AIM OF THE TASK: Retype all of the data that follows, line for line.

Start of EXCERPTED DATA

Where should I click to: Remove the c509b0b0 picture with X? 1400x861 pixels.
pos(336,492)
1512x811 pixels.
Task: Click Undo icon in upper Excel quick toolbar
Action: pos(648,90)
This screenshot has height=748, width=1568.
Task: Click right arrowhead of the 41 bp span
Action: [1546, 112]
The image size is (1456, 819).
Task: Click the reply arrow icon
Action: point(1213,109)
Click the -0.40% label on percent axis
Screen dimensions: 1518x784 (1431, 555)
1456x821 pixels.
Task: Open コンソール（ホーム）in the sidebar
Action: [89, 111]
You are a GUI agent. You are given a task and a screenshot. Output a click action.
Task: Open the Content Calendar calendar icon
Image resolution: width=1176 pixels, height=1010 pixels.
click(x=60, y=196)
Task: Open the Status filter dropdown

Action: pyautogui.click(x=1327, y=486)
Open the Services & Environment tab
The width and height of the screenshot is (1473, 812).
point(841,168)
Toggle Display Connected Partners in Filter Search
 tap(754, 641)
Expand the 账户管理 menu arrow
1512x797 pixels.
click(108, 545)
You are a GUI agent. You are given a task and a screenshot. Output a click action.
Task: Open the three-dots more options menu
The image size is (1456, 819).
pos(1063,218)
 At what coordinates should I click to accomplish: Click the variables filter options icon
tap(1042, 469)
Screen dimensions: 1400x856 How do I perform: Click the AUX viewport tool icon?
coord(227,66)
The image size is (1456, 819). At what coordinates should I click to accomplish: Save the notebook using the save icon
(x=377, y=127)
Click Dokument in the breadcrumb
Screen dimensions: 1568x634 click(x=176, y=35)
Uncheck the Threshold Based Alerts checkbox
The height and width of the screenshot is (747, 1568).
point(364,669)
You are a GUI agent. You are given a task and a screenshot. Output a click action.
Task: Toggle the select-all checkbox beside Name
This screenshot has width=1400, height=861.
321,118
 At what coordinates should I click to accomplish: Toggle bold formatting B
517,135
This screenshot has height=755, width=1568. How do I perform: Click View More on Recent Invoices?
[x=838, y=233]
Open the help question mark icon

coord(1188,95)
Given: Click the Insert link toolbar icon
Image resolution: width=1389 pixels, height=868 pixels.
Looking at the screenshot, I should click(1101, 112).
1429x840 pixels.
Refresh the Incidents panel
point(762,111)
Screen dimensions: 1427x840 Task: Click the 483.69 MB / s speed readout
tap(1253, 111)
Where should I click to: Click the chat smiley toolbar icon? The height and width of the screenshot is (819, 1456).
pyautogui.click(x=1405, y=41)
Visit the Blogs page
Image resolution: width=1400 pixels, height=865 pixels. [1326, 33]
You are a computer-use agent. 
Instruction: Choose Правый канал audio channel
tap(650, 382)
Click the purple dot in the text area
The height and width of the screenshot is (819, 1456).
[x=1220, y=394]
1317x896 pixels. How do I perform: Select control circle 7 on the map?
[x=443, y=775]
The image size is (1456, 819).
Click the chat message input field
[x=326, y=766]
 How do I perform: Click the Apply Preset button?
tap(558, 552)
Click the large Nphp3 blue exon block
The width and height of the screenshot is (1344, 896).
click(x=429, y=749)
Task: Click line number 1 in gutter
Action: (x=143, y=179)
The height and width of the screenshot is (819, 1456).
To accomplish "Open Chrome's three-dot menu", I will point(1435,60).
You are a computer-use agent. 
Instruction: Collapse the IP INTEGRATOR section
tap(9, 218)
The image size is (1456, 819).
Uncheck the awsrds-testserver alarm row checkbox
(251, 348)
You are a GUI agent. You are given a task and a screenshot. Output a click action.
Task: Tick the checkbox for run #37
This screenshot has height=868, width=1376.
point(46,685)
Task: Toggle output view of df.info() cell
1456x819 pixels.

End of EXCERPTED DATA

RESPONSE TO THE TASK:
Where should I click to: Remove the c509b0b0 picture with X? 1400x861 pixels.
pos(336,492)
1512x811 pixels.
Task: Click Undo icon in upper Excel quick toolbar
Action: pos(648,90)
This screenshot has height=748, width=1568.
Task: Click right arrowhead of the 41 bp span
Action: [1546, 112]
The image size is (1456, 819).
Task: Click the reply arrow icon
Action: point(1213,109)
Click the -0.40% label on percent axis
Screen dimensions: 1518x784 (1431, 555)
1456x821 pixels.
Task: Open コンソール（ホーム）in the sidebar
Action: [89, 111]
You are a GUI agent. You are given a task and a screenshot. Output a click action.
Task: Open the Content Calendar calendar icon
Image resolution: width=1176 pixels, height=1010 pixels.
click(x=60, y=196)
Task: Open the Status filter dropdown

Action: pyautogui.click(x=1327, y=486)
Open the Services & Environment tab
The width and height of the screenshot is (1473, 812).
point(841,168)
Toggle Display Connected Partners in Filter Search
 tap(754, 641)
Expand the 账户管理 menu arrow
1512x797 pixels.
click(108, 545)
You are a GUI agent. You are given a task and a screenshot. Output a click action.
Task: Open the three-dots more options menu
The image size is (1456, 819).
pos(1063,218)
 At what coordinates should I click to accomplish: Click the variables filter options icon
tap(1042, 469)
Screen dimensions: 1400x856 How do I perform: Click the AUX viewport tool icon?
coord(227,66)
The image size is (1456, 819). At what coordinates should I click to accomplish: Save the notebook using the save icon
(x=377, y=127)
Click Dokument in the breadcrumb
Screen dimensions: 1568x634 click(x=176, y=35)
Uncheck the Threshold Based Alerts checkbox
The height and width of the screenshot is (747, 1568).
point(364,669)
You are a GUI agent. You are given a task and a screenshot. Output a click action.
Task: Toggle the select-all checkbox beside Name
This screenshot has width=1400, height=861.
321,118
 At what coordinates should I click to accomplish: Toggle bold formatting B
517,135
This screenshot has height=755, width=1568. How do I perform: Click View More on Recent Invoices?
[x=838, y=233]
Open the help question mark icon

coord(1188,95)
Given: Click the Insert link toolbar icon
Image resolution: width=1389 pixels, height=868 pixels.
Looking at the screenshot, I should click(1101, 112).
1429x840 pixels.
Refresh the Incidents panel
point(762,111)
Screen dimensions: 1427x840 Task: Click the 483.69 MB / s speed readout
tap(1253, 111)
Where should I click to: Click the chat smiley toolbar icon? The height and width of the screenshot is (819, 1456).
pyautogui.click(x=1405, y=41)
Visit the Blogs page
Image resolution: width=1400 pixels, height=865 pixels. [1326, 33]
You are a computer-use agent. 
Instruction: Choose Правый канал audio channel
tap(650, 382)
Click the purple dot in the text area
The height and width of the screenshot is (819, 1456).
[x=1220, y=394]
1317x896 pixels. How do I perform: Select control circle 7 on the map?
[x=443, y=775]
The image size is (1456, 819).
Click the chat message input field
[x=326, y=766]
 How do I perform: Click the Apply Preset button?
tap(558, 552)
Click the large Nphp3 blue exon block
The width and height of the screenshot is (1344, 896).
click(x=429, y=749)
Task: Click line number 1 in gutter
Action: (x=143, y=179)
The height and width of the screenshot is (819, 1456).
To accomplish "Open Chrome's three-dot menu", I will point(1435,60).
You are a computer-use agent. 
Instruction: Collapse the IP INTEGRATOR section
tap(9, 218)
The image size is (1456, 819).
Uncheck the awsrds-testserver alarm row checkbox
(251, 348)
You are a GUI agent. You are given a task and a screenshot. Output a click action.
Task: Tick the checkbox for run #37
This screenshot has height=868, width=1376.
point(46,685)
Task: Toggle output view of df.info() cell
1456x819 pixels.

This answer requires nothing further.